▶ **GIVEN ENTRIES**
╭──

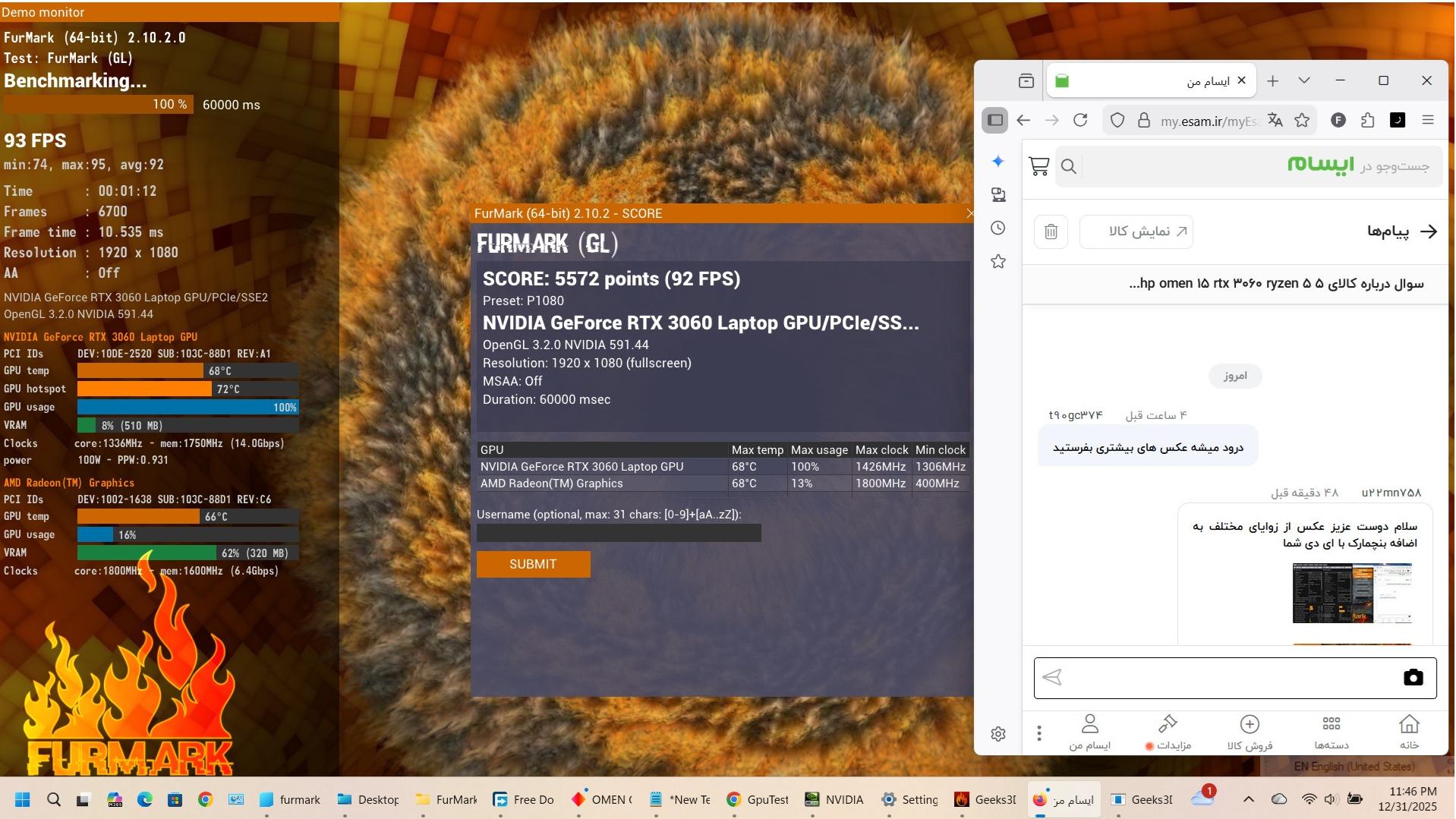
Task: Go to the Home tab in bottom navigation
Action: click(x=1409, y=732)
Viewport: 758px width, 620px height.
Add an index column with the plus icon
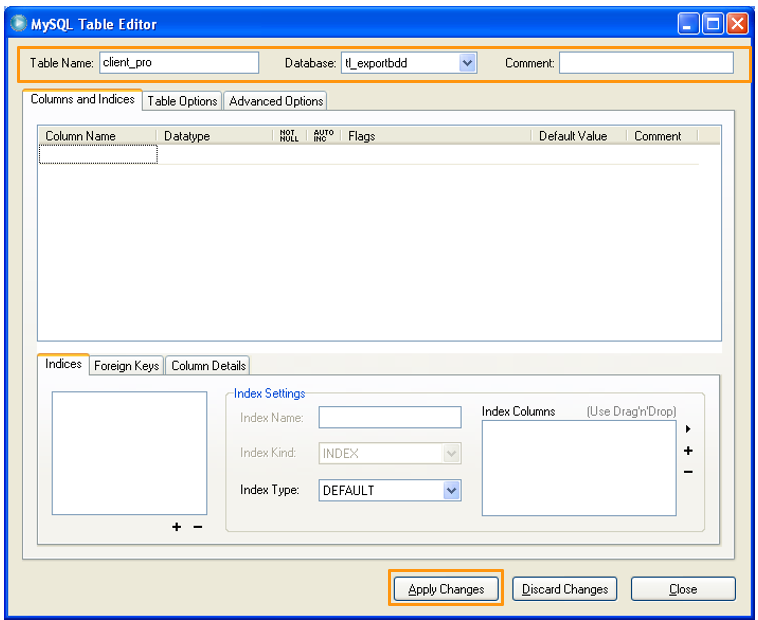tap(688, 451)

╰──

▶ **BRIEF**
All lines from the line with "Viewport: 758px width, 620px height." through the final line of the data, both included, are to be repeated exactly; no other lines and no pictures.

▶ **TASK RESULT**
Viewport: 758px width, 620px height.
Add an index column with the plus icon
tap(688, 451)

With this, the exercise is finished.